_WHAT TO DO:_ Set down all the lines below, each one exactly as shown.

--- EXERCISE DATA Enclosed Below ---

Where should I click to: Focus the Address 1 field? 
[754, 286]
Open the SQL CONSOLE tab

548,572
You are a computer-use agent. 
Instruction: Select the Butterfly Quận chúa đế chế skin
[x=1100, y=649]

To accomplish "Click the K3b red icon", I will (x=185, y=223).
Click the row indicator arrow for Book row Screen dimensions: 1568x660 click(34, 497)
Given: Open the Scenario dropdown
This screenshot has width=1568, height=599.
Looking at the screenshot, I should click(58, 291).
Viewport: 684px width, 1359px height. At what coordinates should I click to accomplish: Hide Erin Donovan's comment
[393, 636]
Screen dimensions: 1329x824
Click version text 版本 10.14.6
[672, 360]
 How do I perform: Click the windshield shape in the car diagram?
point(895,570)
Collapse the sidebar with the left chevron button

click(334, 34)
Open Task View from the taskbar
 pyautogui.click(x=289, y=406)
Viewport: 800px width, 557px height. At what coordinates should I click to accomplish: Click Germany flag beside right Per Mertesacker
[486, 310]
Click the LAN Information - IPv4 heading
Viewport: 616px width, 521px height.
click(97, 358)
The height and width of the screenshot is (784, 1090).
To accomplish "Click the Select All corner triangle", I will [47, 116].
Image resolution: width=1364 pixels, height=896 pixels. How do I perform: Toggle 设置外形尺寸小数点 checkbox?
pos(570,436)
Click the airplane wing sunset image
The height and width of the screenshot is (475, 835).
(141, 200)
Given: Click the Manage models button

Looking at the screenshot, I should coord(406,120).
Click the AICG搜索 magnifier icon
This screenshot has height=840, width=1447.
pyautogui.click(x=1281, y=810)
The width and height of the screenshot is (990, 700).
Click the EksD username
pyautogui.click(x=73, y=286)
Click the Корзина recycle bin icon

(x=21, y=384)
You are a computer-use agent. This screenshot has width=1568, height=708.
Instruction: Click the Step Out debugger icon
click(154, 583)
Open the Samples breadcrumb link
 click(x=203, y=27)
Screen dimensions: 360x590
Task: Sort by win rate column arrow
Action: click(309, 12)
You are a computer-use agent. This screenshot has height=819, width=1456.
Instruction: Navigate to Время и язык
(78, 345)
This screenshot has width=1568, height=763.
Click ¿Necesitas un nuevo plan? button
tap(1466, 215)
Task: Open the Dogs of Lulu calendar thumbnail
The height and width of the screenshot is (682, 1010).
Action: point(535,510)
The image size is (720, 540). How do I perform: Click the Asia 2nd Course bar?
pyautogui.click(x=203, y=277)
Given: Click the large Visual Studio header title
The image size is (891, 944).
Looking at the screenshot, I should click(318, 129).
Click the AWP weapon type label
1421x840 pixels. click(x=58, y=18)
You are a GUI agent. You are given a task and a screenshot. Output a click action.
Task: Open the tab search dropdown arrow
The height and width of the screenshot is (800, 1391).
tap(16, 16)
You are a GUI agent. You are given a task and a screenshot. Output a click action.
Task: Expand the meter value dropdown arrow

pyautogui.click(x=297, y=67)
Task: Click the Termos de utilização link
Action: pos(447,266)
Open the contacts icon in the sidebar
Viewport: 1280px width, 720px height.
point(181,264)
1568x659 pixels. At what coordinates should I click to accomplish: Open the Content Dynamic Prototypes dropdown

--- End of Enclosed EXERCISE DATA ---

_ANSWER SECTION:_
Where should I click to: Focus the Address 1 field? 
[754, 286]
Open the SQL CONSOLE tab

548,572
You are a computer-use agent. 
Instruction: Select the Butterfly Quận chúa đế chế skin
[x=1100, y=649]

To accomplish "Click the K3b red icon", I will (x=185, y=223).
Click the row indicator arrow for Book row Screen dimensions: 1568x660 click(34, 497)
Given: Open the Scenario dropdown
This screenshot has width=1568, height=599.
Looking at the screenshot, I should click(58, 291).
Viewport: 684px width, 1359px height. At what coordinates should I click to accomplish: Hide Erin Donovan's comment
[393, 636]
Screen dimensions: 1329x824
Click version text 版本 10.14.6
[672, 360]
 How do I perform: Click the windshield shape in the car diagram?
point(895,570)
Collapse the sidebar with the left chevron button

click(334, 34)
Open Task View from the taskbar
 pyautogui.click(x=289, y=406)
Viewport: 800px width, 557px height. At what coordinates should I click to accomplish: Click Germany flag beside right Per Mertesacker
[486, 310]
Click the LAN Information - IPv4 heading
Viewport: 616px width, 521px height.
click(97, 358)
The height and width of the screenshot is (784, 1090).
To accomplish "Click the Select All corner triangle", I will [47, 116].
Image resolution: width=1364 pixels, height=896 pixels. How do I perform: Toggle 设置外形尺寸小数点 checkbox?
pos(570,436)
Click the airplane wing sunset image
The height and width of the screenshot is (475, 835).
(141, 200)
Given: Click the Manage models button

Looking at the screenshot, I should coord(406,120).
Click the AICG搜索 magnifier icon
This screenshot has height=840, width=1447.
pyautogui.click(x=1281, y=810)
The width and height of the screenshot is (990, 700).
Click the EksD username
pyautogui.click(x=73, y=286)
Click the Корзина recycle bin icon

(x=21, y=384)
You are a computer-use agent. This screenshot has width=1568, height=708.
Instruction: Click the Step Out debugger icon
click(154, 583)
Open the Samples breadcrumb link
 click(x=203, y=27)
Screen dimensions: 360x590
Task: Sort by win rate column arrow
Action: click(309, 12)
You are a computer-use agent. This screenshot has height=819, width=1456.
Instruction: Navigate to Время и язык
(78, 345)
This screenshot has width=1568, height=763.
Click ¿Necesitas un nuevo plan? button
tap(1466, 215)
Task: Open the Dogs of Lulu calendar thumbnail
The height and width of the screenshot is (682, 1010).
Action: point(535,510)
The image size is (720, 540). How do I perform: Click the Asia 2nd Course bar?
pyautogui.click(x=203, y=277)
Given: Click the large Visual Studio header title
The image size is (891, 944).
Looking at the screenshot, I should click(318, 129).
Click the AWP weapon type label
1421x840 pixels. click(x=58, y=18)
You are a GUI agent. You are given a task and a screenshot. Output a click action.
Task: Open the tab search dropdown arrow
The height and width of the screenshot is (800, 1391).
tap(16, 16)
You are a GUI agent. You are given a task and a screenshot. Output a click action.
Task: Expand the meter value dropdown arrow

pyautogui.click(x=297, y=67)
Task: Click the Termos de utilização link
Action: pos(447,266)
Open the contacts icon in the sidebar
Viewport: 1280px width, 720px height.
point(181,264)
1568x659 pixels. At what coordinates should I click to accomplish: Open the Content Dynamic Prototypes dropdown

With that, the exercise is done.